Other electron diffraction methods that have been developed and demonstrated to work include Automated Diffraction Tomography (ADT) and Rotation Electron Diffraction (RED). These methods differ slightly from MicroED: In ADT discrete steps of goniometer tilt are used to cover reciprocal space in combination with beam precession to reduce dynamical diffraction effects. ADT uses hardware and software for precession and scanning transmission electron microscopy for crystal tracking. RED is done in TEM but the goniometer is tilted in discrete steps and beam tilting is used to fill in the gaps. Software is used to process ADT and RED data.

== Milestones ==

=== Method scope ===
MicroED has been used to determine the structures of large globular proteins, small proteins, peptides, membrane proteins, organic molecules, and inorganic compounds. In many of these examples hydrogens and charged ions were observed.

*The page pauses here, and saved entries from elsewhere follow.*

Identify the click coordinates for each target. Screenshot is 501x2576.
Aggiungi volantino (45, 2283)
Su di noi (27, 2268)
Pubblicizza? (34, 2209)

===Novel structures of α-synuclein of Parkinson's disease ===

The first structures solved by MicroED were published in late 2015. These structures were of peptide fragments that form the toxic core of α-synculein, the protein responsible for Parkinson's disease and lead to insight into the aggregation mechanism toxic aggregates. The structures were solved at 1.4 Å resolution.

===Novel protein structure of R2lox ===

The first novel structure of a protein solved by MicroED was published in 2019. The protein is the metalloenzyme R2-like ligand-binding oxidase (R2lox) from Sulfolobus acidocaldarius. The structure was solved at 3.0 Å resolution by molecular replacement using a model of 35% sequence identity built from the closest homolog with a known structure.